Review by Booklist Review

Jonah, a young Black American raised in Paris, lives in Brooklyn. By happenstance, he runs into a former college classmate, Octavio, who convinces Jonah to quit his high-school teaching job and travel to Rio de Janeiro with him in search of his old flame. Feeling restless in New York, Jonah agrees, and they have one night of carousing and debauchery that ends with a former basketball star rescuing Jonah from arrest. The stories they exchange about injustices and lost loves in Paris convince Jonah even more to take control of his own life. He reflects on his Black identity, his affluent upbringing, and his former girlfriend in Paris as he travels down South America. However, unimaginable news interrupts Jonah's expedition and sends him back to the place where it all started. In his insightful debut, writer, editor, and Harvard professor McCarthy explores the tension between community and individual perceptions of Black identity in different cultures. Through superb storytelling, he displays how being in a new environment can help dismantle long-held assumptions and perspectives.

From Booklist, Copyright (c) American Library Association. Used with permission.
Review by Publisher's Weekly Review

McCarthy's captivating debut tackles race and the American dream through the story of a Black man living in Brooklyn who grew up in Paris. Jonah teaches in a beleaguered public school, where he befriends fellow teacher Isaac, who is also Black. The two become roommates in a gentrifying neighborhood ("the migration all in reverse," Isaac calls it), and when Jonah's friend Octavio Cienfuegos invites Jonah on an open-ended trip to Rio de Janeiro, Jonah is intrigued but hesitant. Octavio, meanwhile, insists Americans are "tethered, bothered, harassed by tasks," and are better off expatriating. Isaac turns down Jonah's invite to join him ("I got to fight on the home front"), and Jonah takes Octavio up on the offer after receiving a timely inheritance. Before they leave, a public-drunkenness incident lands Jonah in trouble with police, but he's saved when a kind bystander--Nate Archimbald, a former professional basketball player--talks the cops into letting him go. Later, Nate gives Jonah a letter for a former flame who moved to Montevideo, Uruguay, and the two men bond over lovers lost to other continents (for Jonah, a woman in France). With its rich, lyrically drawn atmosphere (of Isaac's classic soul LPs, "The scratchy records somehow thickened things, popping softly in the air while they bantered") and incisive commentary, such as on the shifting fortunes of young white men in the city's literary scene, McCarthy's tale maintains an authentic feel. Readers are in very good hands with this smart, empathetic, and soul-searching writer. (June)

(c) Copyright PWxyz, LLC. All rights reserved
Review by Kirkus Book Review

An acclaimed African American essayist puts forth a first novel whose quirky romanticism, vivid landscapes, and digressive storytelling owe more to classic European cinema than conventional literature.
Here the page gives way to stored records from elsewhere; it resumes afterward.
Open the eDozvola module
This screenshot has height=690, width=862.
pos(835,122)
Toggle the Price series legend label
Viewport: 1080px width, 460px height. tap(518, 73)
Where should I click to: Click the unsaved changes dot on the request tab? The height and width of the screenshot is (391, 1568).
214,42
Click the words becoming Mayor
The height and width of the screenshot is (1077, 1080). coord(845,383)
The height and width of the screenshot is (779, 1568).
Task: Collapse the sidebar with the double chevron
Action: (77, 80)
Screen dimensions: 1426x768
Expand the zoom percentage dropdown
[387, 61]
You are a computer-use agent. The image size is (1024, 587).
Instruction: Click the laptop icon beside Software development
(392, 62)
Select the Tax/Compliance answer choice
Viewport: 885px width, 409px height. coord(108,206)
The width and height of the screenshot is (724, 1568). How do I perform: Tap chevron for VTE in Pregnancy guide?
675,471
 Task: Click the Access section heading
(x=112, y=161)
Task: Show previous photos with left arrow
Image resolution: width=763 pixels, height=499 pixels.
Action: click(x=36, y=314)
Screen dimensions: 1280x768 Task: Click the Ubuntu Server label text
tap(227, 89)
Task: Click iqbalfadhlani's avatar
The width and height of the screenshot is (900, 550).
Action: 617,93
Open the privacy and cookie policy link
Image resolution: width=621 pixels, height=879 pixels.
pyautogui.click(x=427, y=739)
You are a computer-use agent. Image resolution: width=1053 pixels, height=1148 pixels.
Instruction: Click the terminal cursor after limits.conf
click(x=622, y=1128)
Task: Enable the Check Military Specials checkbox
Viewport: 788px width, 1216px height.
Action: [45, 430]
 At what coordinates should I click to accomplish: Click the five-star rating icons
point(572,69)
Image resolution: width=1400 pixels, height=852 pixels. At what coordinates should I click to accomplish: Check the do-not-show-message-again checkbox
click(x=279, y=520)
The world tends to weigh heavily on a sensitive young man with an overly restive mind. And Jonah Winters, a Black, newly minted college graduate, begins the 21st century burdened with an eclectic imagination that's hemmed in by limited possibility. Raised in Paris, Jonah is pressing his cultivated mind into service as a public school teacher in Brooklyn. He doesn't get too deep into the new job before anomie creeps in: "infernal contradictions between his hopeful expectations and the downward spirals of aimless and angry students." Seeking mental relief at a Manhattan repertory movie house, Jonah runs into Octavio, a "wild Cubano" and college friend who proposes they take a trip together to Brazil, where Octavio hopes to reunite with another college friend, nicknamed "Barthes," who's trying to help poor children in Rio's favelas. Jonah promises to think it over but doesn't, really, for weeks, until one night when a retired pro basketball player rescues him from arrest for drunk and disorderly. The stranger, Nathaniel Archimbald, unloads a harsh dose of "wake-up" on Jonah that forces the young man to assess his life up to that point, which in turn compels Nathan to recall a lost love from his own life in Paris. When Jonah tells him about the prospect of heading to South America, Nathaniel hands him a sealed letter addressed to that lost love, asking him to find her. If he doesn't, "bring the letter back to me…[so] you'll remember that you always have a reason to come back." So begins for Jonah an odyssey through Brazil and elsewhere in the Southern Hemisphere loaded with discoveries, epiphanies, and, occasionally, physical peril looming from both within and outside his small circle of fellow travelers. At times, even with McCarthy's allusive style and illuminating observations carrying them along, readers may become unsettled by the drift and dysfunction of its protagonist. But if ever there was an example of a quest story where the quest matters more than the objective, it's this coming-of-age novel. An intellectually stimulating fiction debut. Copyright (c) Kirkus Reviews, used with permission.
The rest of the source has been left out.